## [Work request]
Only one stretch of the data below is needed. Output the lines from the one with "This screenshot has width=727, height=644." up to and including the one with "Viewport: 1389px width, 868px height.", exactly as they stand.
** Opening Provided data block **
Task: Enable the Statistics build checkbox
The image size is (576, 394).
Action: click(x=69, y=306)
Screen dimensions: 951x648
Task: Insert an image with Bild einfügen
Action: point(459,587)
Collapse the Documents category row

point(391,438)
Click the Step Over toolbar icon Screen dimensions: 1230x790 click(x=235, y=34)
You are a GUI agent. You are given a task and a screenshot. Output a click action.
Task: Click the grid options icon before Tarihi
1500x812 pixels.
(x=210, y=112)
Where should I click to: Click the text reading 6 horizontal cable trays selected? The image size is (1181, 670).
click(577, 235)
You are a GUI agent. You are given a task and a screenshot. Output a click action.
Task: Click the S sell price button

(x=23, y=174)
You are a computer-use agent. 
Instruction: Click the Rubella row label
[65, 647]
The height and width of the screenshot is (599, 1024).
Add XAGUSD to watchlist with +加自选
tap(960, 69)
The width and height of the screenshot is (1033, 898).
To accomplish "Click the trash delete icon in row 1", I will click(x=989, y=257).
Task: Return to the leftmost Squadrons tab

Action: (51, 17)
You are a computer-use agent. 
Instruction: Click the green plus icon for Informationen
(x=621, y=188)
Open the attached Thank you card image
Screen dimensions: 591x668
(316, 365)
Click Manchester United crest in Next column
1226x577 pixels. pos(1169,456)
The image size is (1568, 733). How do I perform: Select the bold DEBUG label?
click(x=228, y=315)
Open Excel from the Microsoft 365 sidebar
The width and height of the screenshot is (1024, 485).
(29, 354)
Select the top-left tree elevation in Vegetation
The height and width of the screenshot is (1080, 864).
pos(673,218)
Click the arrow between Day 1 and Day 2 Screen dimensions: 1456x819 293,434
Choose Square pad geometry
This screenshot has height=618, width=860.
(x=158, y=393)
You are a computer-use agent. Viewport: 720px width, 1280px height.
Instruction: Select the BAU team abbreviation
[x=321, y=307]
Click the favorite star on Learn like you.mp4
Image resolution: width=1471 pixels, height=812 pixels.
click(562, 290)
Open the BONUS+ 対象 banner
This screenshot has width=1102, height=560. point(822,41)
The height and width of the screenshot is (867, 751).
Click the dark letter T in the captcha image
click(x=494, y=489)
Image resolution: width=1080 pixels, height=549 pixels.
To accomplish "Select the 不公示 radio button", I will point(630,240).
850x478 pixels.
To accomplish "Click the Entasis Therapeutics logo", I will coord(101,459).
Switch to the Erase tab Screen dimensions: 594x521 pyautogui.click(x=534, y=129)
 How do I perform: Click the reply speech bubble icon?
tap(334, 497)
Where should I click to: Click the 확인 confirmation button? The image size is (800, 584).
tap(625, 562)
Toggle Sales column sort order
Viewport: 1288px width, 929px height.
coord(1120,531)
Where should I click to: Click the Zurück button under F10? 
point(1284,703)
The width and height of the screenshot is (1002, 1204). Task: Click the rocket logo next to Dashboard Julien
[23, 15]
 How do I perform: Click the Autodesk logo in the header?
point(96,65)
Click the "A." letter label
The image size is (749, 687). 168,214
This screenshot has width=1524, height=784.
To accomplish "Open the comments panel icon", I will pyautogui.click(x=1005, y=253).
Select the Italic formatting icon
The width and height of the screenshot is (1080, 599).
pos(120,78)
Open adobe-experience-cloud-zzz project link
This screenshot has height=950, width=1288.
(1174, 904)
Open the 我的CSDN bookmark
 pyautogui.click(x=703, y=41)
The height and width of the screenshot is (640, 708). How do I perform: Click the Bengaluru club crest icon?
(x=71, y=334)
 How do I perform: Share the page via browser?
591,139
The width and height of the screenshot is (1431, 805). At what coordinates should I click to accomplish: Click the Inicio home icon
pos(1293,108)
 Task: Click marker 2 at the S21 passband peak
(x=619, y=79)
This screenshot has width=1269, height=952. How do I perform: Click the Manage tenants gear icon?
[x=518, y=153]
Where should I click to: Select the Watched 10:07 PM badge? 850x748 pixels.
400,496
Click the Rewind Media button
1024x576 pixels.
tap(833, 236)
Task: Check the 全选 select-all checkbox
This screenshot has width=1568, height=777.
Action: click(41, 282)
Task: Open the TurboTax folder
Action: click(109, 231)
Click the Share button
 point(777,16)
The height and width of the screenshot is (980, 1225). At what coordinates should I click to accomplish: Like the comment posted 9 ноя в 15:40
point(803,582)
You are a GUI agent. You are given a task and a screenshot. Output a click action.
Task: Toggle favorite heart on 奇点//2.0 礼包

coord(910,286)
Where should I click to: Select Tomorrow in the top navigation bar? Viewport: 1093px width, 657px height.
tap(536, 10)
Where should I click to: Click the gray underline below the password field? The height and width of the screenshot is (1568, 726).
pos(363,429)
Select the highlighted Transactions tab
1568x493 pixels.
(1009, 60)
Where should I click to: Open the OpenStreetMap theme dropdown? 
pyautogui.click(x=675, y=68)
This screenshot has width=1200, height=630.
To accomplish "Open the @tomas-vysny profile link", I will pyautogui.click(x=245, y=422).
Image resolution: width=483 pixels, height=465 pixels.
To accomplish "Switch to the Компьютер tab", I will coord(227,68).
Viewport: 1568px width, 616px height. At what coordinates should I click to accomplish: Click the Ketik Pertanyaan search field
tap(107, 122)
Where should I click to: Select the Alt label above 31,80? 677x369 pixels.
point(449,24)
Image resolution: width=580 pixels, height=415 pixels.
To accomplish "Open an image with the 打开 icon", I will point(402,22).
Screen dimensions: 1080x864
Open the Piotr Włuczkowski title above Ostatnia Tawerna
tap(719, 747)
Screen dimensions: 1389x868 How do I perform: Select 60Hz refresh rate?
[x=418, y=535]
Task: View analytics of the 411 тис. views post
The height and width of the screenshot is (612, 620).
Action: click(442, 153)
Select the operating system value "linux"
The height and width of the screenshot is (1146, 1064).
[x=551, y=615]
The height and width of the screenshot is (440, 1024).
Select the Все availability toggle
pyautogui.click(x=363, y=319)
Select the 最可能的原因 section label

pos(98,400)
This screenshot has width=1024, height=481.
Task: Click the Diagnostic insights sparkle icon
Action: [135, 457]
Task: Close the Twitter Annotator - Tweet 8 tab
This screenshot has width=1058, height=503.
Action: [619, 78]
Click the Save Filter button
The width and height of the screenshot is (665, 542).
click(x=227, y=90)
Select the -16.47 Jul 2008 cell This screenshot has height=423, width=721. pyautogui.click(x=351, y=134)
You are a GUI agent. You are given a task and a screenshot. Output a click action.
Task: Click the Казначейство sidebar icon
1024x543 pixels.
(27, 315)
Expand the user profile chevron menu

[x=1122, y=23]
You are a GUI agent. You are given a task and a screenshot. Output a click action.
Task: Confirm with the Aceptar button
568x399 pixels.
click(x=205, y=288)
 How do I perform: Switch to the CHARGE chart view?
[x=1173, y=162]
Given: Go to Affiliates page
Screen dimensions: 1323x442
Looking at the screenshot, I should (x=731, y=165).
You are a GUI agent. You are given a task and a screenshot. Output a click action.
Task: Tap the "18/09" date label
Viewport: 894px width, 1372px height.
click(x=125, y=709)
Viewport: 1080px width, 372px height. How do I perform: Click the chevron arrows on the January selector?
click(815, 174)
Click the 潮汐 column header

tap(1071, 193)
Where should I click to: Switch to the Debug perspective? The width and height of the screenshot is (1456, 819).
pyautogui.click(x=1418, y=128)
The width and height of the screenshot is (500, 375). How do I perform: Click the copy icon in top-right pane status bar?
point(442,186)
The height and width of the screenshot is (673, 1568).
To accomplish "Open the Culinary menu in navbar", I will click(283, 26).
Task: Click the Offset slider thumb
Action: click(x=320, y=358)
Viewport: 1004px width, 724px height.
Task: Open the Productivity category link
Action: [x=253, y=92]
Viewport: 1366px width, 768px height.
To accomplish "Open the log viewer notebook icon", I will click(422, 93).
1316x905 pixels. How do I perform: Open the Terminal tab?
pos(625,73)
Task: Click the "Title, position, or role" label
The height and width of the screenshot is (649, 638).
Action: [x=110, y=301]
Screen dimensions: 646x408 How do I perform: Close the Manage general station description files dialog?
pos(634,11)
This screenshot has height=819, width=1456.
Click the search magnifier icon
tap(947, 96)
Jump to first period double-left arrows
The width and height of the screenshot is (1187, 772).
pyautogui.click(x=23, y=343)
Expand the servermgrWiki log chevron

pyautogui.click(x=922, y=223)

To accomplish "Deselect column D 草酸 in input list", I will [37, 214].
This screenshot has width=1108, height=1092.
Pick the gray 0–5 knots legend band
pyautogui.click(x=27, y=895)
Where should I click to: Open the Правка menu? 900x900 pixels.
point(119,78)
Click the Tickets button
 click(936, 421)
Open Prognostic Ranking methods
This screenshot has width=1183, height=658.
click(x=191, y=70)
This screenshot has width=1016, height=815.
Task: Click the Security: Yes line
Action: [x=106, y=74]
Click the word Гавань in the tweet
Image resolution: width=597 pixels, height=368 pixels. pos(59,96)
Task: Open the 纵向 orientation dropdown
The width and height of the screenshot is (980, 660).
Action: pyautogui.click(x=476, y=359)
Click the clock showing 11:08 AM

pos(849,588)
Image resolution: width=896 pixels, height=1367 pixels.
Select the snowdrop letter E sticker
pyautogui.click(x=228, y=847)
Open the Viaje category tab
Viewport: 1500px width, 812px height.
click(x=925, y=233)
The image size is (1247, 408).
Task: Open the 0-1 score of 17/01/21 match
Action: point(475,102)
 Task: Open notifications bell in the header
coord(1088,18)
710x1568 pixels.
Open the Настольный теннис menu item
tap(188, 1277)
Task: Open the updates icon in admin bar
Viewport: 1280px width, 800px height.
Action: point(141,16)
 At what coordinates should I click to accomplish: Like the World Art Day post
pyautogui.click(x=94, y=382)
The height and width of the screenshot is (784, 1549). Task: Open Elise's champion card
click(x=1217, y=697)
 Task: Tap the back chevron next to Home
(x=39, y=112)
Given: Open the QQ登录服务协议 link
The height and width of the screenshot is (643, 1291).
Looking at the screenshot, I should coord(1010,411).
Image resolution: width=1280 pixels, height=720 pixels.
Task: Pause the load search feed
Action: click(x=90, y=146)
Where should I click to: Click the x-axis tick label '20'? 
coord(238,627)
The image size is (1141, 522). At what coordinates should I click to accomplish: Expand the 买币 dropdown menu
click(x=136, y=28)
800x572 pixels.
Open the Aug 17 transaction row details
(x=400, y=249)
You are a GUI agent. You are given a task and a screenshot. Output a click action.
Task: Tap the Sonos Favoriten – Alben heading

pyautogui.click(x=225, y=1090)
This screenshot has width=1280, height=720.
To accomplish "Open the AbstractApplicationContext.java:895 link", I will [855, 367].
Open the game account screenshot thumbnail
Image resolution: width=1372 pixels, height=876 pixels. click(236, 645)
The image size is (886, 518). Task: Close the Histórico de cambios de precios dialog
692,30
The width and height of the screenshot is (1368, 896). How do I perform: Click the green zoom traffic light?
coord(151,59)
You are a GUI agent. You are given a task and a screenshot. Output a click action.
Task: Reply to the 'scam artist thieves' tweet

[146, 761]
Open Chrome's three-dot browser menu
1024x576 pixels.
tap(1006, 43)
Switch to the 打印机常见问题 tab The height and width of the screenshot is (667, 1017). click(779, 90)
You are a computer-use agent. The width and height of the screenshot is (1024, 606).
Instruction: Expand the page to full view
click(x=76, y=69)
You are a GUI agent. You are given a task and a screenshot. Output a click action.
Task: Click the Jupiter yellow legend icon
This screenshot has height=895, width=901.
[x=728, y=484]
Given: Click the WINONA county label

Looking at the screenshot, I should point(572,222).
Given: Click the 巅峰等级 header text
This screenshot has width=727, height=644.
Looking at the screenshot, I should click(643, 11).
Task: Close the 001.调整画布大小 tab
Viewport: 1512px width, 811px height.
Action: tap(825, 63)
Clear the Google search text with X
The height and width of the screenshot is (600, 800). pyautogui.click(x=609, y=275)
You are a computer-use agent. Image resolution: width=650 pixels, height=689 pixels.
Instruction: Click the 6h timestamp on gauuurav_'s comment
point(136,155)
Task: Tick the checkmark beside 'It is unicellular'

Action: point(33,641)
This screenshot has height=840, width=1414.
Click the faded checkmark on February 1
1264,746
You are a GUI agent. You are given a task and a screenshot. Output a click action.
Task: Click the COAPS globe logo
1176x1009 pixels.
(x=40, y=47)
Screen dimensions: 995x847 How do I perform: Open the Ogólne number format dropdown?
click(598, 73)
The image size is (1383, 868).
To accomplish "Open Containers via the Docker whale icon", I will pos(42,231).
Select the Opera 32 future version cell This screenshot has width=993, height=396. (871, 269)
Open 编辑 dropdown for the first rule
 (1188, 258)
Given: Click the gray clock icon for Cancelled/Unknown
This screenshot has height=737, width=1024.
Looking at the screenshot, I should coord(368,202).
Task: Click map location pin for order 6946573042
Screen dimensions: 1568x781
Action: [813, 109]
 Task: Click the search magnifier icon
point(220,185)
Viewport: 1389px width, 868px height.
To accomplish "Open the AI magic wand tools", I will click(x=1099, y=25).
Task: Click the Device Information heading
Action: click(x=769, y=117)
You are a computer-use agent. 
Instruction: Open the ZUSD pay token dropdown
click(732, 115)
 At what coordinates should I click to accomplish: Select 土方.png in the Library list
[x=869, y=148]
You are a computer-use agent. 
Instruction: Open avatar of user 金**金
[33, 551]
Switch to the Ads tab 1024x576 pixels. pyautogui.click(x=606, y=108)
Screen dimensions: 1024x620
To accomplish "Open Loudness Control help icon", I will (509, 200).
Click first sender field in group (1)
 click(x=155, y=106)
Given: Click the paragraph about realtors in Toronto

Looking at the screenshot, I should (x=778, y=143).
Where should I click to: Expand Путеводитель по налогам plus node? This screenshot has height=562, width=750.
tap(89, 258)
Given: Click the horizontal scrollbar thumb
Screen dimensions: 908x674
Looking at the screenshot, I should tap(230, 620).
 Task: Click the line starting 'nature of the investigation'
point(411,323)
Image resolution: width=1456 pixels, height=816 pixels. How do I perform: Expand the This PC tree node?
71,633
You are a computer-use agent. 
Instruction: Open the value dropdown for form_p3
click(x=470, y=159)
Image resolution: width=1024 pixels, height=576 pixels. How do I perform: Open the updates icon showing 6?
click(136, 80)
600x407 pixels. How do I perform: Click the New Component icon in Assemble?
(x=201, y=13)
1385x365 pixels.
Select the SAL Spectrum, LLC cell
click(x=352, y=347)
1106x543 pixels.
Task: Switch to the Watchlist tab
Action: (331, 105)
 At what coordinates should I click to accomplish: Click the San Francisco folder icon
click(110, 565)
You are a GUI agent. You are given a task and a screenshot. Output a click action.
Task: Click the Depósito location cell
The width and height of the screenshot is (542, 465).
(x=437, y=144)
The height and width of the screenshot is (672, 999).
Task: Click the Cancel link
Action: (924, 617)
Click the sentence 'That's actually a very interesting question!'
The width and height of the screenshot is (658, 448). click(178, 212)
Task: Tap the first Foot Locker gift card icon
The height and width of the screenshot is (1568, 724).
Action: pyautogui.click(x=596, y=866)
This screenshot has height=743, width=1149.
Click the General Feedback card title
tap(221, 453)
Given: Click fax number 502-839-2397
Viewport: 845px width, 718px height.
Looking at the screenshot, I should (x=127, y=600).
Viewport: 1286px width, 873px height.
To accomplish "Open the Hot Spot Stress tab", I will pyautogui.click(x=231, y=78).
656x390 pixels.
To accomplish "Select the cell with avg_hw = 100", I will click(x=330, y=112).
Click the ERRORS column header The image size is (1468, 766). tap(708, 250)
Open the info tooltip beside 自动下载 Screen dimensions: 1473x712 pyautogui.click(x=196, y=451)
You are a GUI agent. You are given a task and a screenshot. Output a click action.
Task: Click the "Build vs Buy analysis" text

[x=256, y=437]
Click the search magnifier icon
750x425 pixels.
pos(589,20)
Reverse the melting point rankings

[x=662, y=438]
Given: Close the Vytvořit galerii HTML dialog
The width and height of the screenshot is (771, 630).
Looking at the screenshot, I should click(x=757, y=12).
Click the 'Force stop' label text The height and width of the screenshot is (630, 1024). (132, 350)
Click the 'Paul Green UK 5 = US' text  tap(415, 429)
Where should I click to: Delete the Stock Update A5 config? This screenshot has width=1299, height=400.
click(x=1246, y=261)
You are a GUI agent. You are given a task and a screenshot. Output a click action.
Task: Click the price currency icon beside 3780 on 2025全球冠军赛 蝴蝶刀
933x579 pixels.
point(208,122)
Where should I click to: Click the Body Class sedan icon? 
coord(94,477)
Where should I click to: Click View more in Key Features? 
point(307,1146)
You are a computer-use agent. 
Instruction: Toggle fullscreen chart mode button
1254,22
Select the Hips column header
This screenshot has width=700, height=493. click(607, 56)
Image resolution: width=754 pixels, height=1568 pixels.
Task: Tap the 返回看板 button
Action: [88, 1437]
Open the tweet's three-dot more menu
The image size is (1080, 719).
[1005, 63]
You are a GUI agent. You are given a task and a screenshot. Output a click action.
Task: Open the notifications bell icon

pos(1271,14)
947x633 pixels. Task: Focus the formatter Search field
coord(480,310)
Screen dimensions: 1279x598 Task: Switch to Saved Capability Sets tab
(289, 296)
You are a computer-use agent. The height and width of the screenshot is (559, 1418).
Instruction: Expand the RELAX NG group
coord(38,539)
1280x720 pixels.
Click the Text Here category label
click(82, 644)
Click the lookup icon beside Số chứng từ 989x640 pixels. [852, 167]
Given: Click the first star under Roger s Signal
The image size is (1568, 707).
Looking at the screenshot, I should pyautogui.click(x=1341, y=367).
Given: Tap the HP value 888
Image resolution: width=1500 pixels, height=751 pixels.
** Closing Provided data block **
## [Solved exercise]
This screenshot has width=727, height=644.
Looking at the screenshot, I should click(643, 11).
Task: Close the 001.调整画布大小 tab
Viewport: 1512px width, 811px height.
Action: tap(825, 63)
Clear the Google search text with X
The height and width of the screenshot is (600, 800). pyautogui.click(x=609, y=275)
You are a computer-use agent. Image resolution: width=650 pixels, height=689 pixels.
Instruction: Click the 6h timestamp on gauuurav_'s comment
point(136,155)
Task: Tick the checkmark beside 'It is unicellular'

Action: point(33,641)
This screenshot has height=840, width=1414.
Click the faded checkmark on February 1
1264,746
You are a GUI agent. You are given a task and a screenshot. Output a click action.
Task: Click the COAPS globe logo
1176x1009 pixels.
(x=40, y=47)
Screen dimensions: 995x847 How do I perform: Open the Ogólne number format dropdown?
click(598, 73)
The image size is (1383, 868).
To accomplish "Open Containers via the Docker whale icon", I will pos(42,231).
Select the Opera 32 future version cell This screenshot has width=993, height=396. (871, 269)
Open 编辑 dropdown for the first rule
 (1188, 258)
Given: Click the gray clock icon for Cancelled/Unknown
This screenshot has height=737, width=1024.
Looking at the screenshot, I should coord(368,202).
Task: Click map location pin for order 6946573042
Screen dimensions: 1568x781
Action: [813, 109]
 Task: Click the search magnifier icon
point(220,185)
Viewport: 1389px width, 868px height.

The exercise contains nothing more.